Secondly, VIVO's ontology may at first seem to align with local naming conventions, as for example with listing different publications types. Sometimes this can be handled by careful alignment, while in other cases it may be worthwhile to make what's called a local extension to the ontology. When adding a more specific sub-type of an existing ontology class, local values will then harmlessly roll up to the more general categorization when data from different VIVOs are combined.

Finally, VIVO may just be more complicated than single-purpose systems. For purposes of displaying a person's CV or a list of publications on their home page, storing publication citations as formatted text in a big block may be perfectly adequate. When building a database of publications, however, the fact that one person often co-authors with others at the same institution cannot be escaped, and a system that does not break out authorships and journals or publishers separately will accumulate redundant data and reduce the ability to generate reports or reuse data in different contexts with any confidence.

Data do not remain static

It's easy to focus on a one-time data load, especially in a proof of concept or pilot project. Putting up any kind of information system, especially one with as many different kinds of data as VIVO, requires making a plan for handling updates – both full and partial data removals as well as additions. Many data sources don't maintain the date of last modification so a complete scan is needed to detect change. In some cases data layers can be replaced wholesale in VIVO because they interact or interleave very little with other datasets, which simplifies updating.

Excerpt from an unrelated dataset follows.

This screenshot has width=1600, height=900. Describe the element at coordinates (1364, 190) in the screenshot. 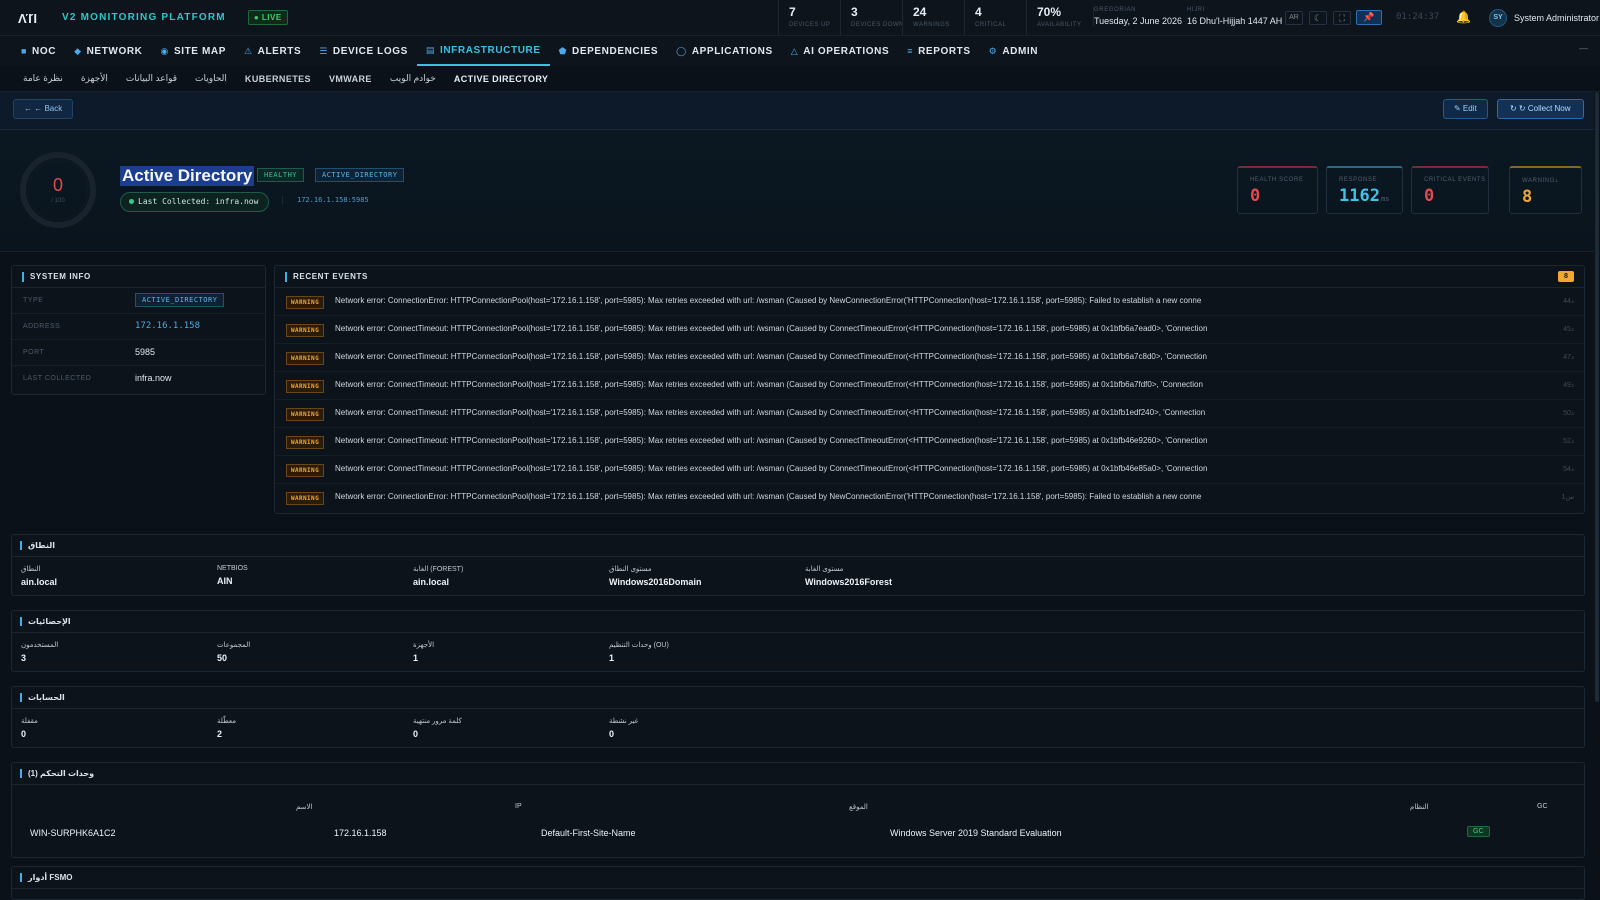

I see `kpi-response: RESPONSE 1162ms` at that location.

Users will quickly point out incorrect or outdated information, and once the confidence of a user has been lost in the accuracy or completeness of an online database it's not easy to gain that confidence back. Some VIVO installations have augmented display pages with information icons that clarify the source of each category of information and even identify who to contact to change it. Where policies permit users to edit their own profiles, change is straightforward, but when data have come from a system of record it's more sustainable to make changes back at the source so that errors don't propagate back to VIVO or to other systems.

Be realistic

If you are fortunate enough to have buy-in from top management and a commitment for the staffing and IT resources to embark on a multi-faceted exploration and implementation of VIVO, more power to you. In many cases people interested in VIVO need to start small and build a case for VIVO based on a targeted need identified for a small segment of the organization, whether a campus, a government department, or a distributed organization.

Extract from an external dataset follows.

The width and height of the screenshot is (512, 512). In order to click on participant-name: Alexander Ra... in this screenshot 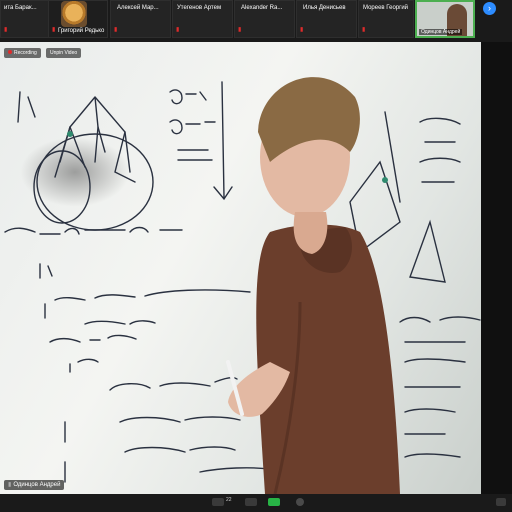, I will do `click(262, 8)`.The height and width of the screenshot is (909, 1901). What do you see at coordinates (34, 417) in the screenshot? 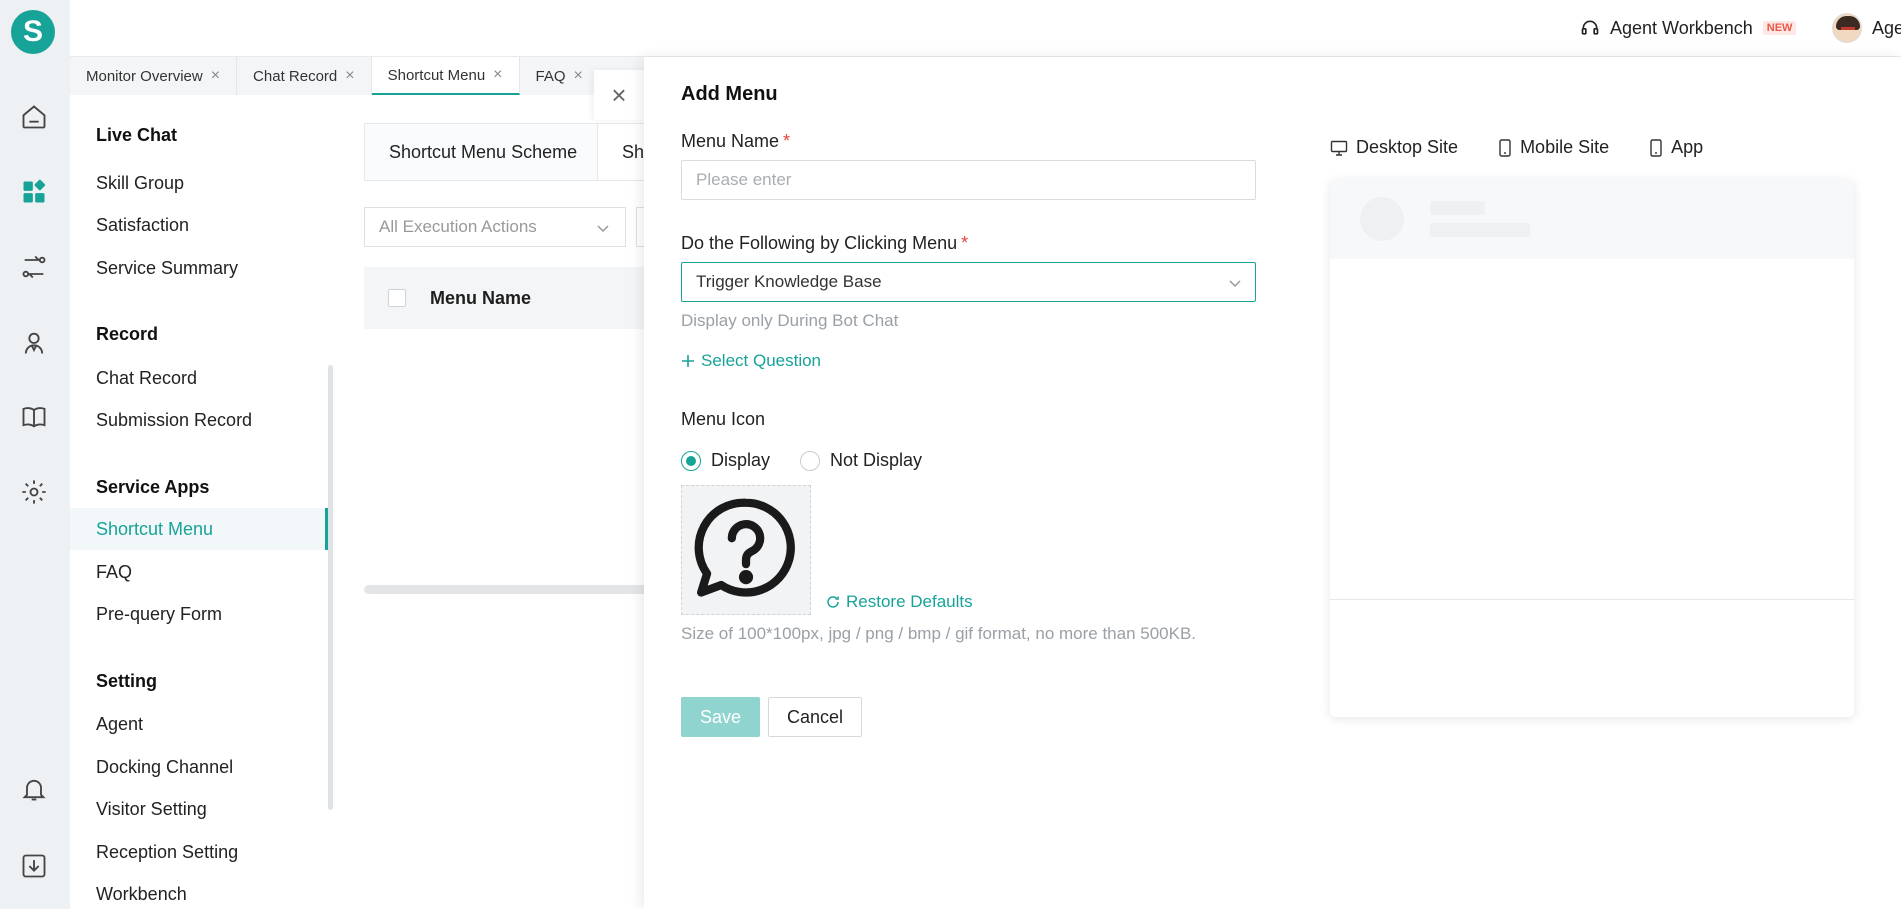
I see `knowledge-book-icon` at bounding box center [34, 417].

Starting small and not taking on too many different kinds of data allows you to familiarize yourself with what are often new concepts and new tools. Data are often dirtier than advertised to be, and more will be left to you to clean up in the process of importing into VIVO. If you need to hire technical help, it may take longer than anticipated to find a qualified person familiar with Semantic Web technologies than for routine website development.

Reaching out to engage your peers

Creating and maintaining a VIVO is a bigger task than one person or one organization can typically handle on its own. As you gain experience, share what you have done with your peers, and invite their feedback and suggestions. We encourage participation in the weekly implementation calls, and they can provide a way to share innovations and get advice on how to move past obstacles or scale up to the next level.